Quantum speed limit as a sensitive probe of Planck-scale effects
Salman Sajad Wani, Saif Al-Kuwari
TL;DR
The paper investigates how a quadratic generalized uncertainty principle modifies quantum speed limits (MT and ML) by embedding a $p^{4}$-type deformation into the Hamiltonian. It derives closed-form, first-order QSL corrections for a particle in a box, coherent and squeezed harmonic-oscillator states, and reveals a universal scaling with the effective Hilbert-space size $N_{\mathrm{eff}}$, enabling Planck-scale signatures to be amplified in large systems. The authors map QSL deviations to bounds on the dimensionless GUP parameter $\beta_0$, recapitulating existing experimental bounds and proposing concrete heavy-oscillator metrology pipelines (back-action-evading readout and stroboscopic tomography) to tighten these bounds by orders of magnitude. Collectively, the work shows that QSL-based timing provides a practical, near-term route to test minimal-length physics on quantum-optical and optomechanical platforms, with explicit guidance for experimental implementation.
Abstract
Many quantum-gravity scenarios predict a minute modification of the canonical commutator, known as the generalized uncertainty principle (GUP), whose low-energy signatures are, in principle, accessible to state-of-the-art laboratory tests. We compute first-order minimal-length corrections to the quantum speed limit (QSL) for three cases: uniform superpositions in an infinite square well, coherent harmonic-oscillator states, and squeezed-oscillator states.
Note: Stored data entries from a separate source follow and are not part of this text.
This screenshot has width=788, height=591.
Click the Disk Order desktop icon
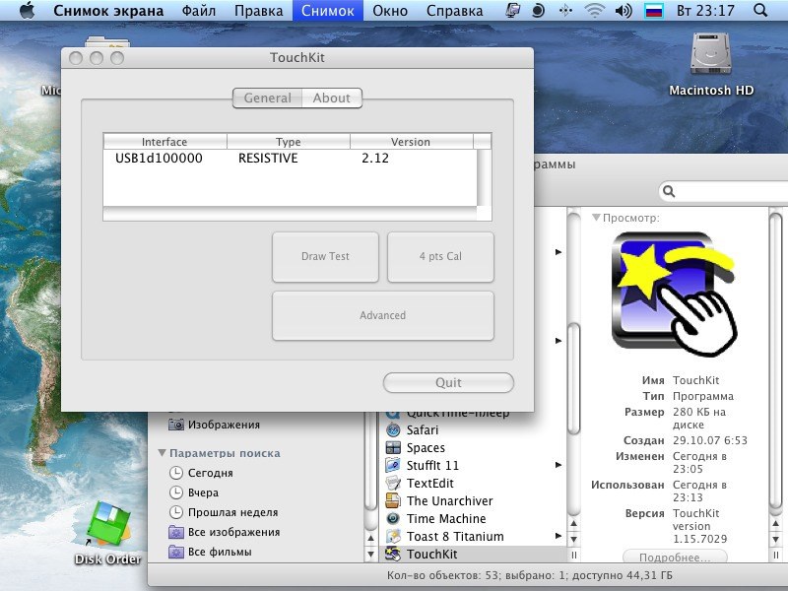pyautogui.click(x=106, y=527)
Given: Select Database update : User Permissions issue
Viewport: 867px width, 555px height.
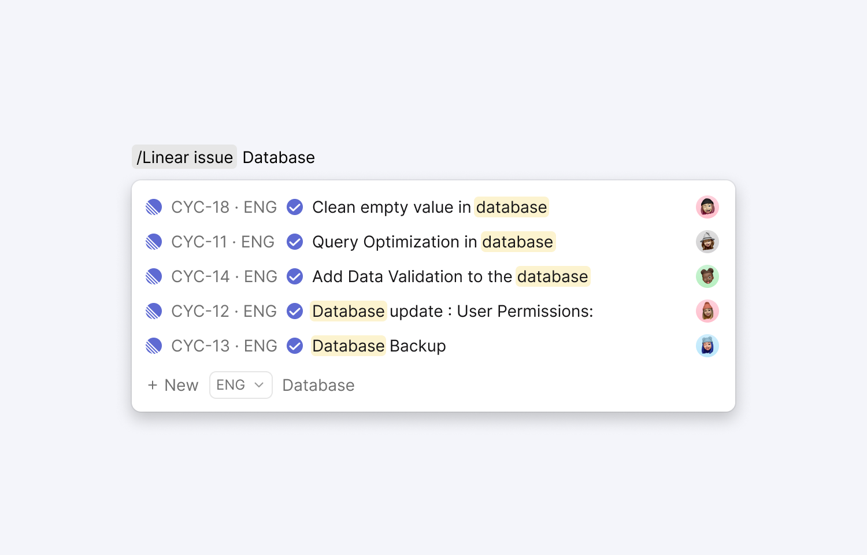Looking at the screenshot, I should (452, 311).
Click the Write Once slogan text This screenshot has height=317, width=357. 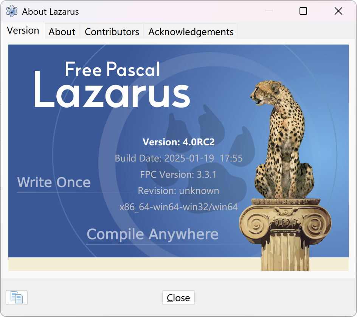[x=54, y=182]
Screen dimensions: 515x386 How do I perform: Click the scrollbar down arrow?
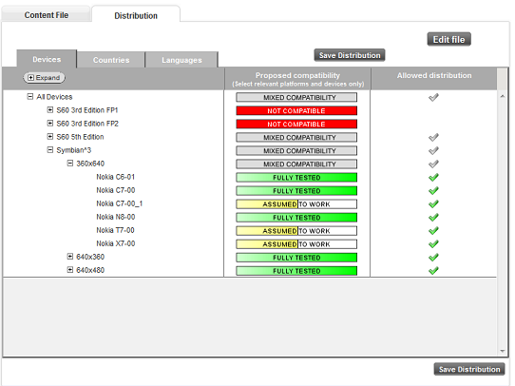(503, 351)
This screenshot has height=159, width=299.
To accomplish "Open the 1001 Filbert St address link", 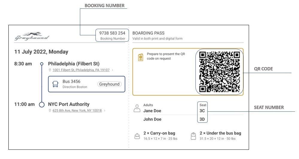I will (81, 70).
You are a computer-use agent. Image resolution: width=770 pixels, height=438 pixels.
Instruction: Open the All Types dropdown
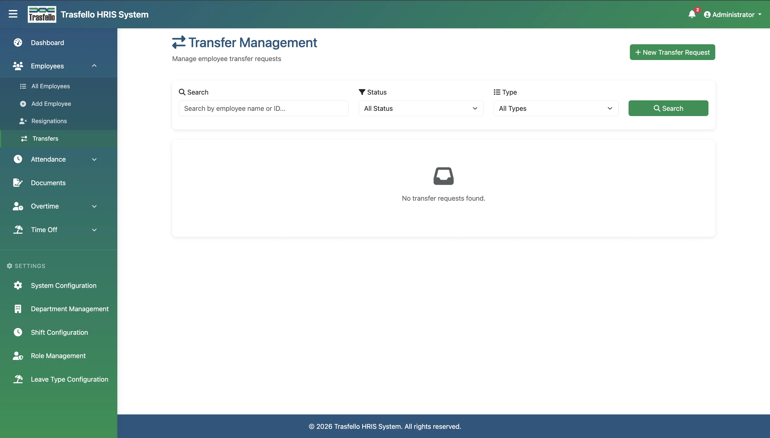(556, 108)
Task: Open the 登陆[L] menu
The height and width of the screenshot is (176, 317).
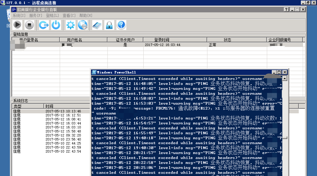Action: point(52,15)
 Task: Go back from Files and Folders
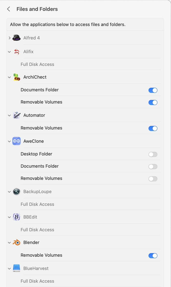[x=8, y=9]
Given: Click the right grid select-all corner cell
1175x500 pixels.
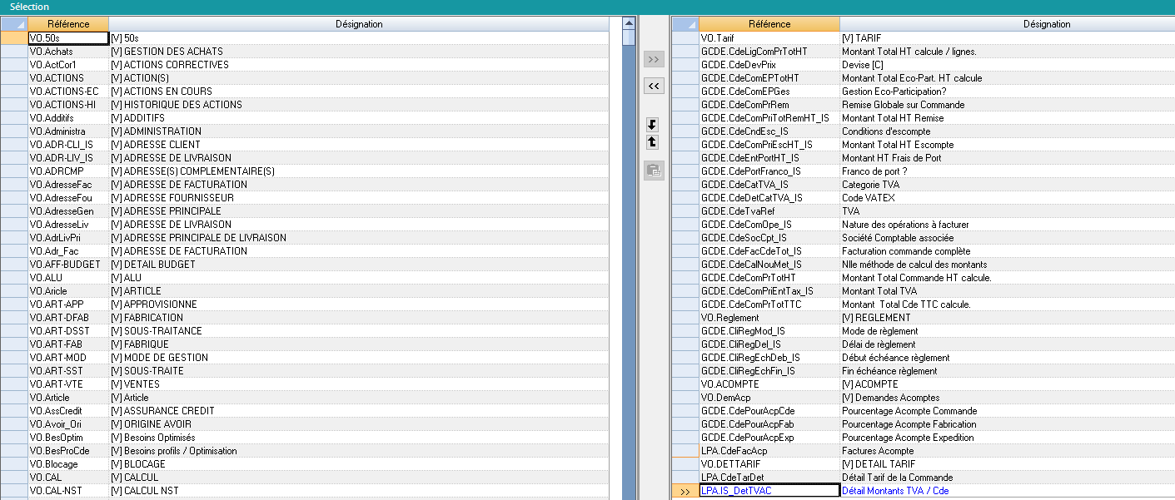Looking at the screenshot, I should click(x=685, y=24).
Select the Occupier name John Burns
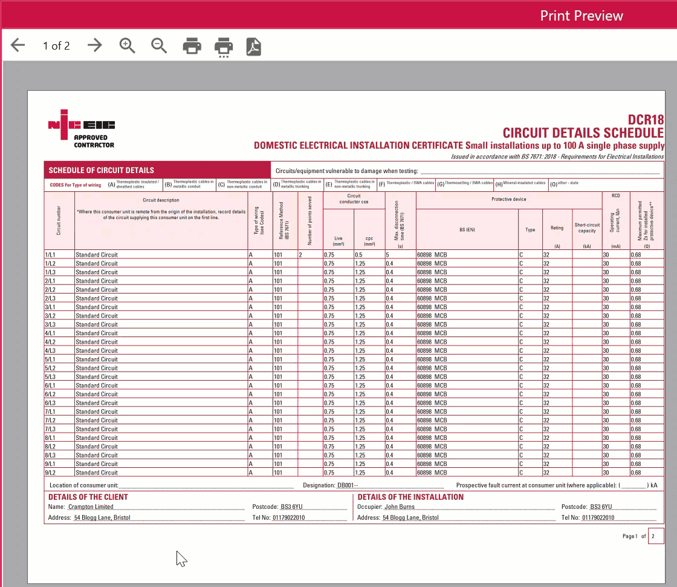The height and width of the screenshot is (587, 677). point(399,507)
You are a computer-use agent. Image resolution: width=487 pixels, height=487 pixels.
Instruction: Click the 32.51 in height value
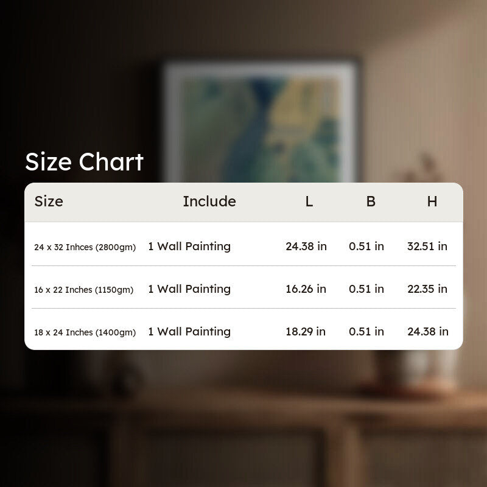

We identify a universal amplification law: for any pure state, the fractional shift of either speed limit scales linearly with $β$ and algebraically with the state's effective Hilbert-space size. As the effective Hilbert-space dimension can be exceedingly large, the associated minimal-length signatures are amplified by several orders of magnitude. Using high-precision matter-wave timing data, we set a direct bound on the GUP parameter $β$, which quantifies minimal-length quantum-gravity effects. Our analysis indicates that phase-locked, short-time overlap fits on kilogram-scale optical-spring modes can tighten this bound by orders of magnitude. We outline two implementable measurement pipelines -- continuous back-action-evading single-quadrature readout and stroboscopic, phase-locked pulsed tomography -- that exploit this leverage, making QSL-based timing a practical, near-term probe of minimal-length physics on quantum-optical and optomechanical platforms.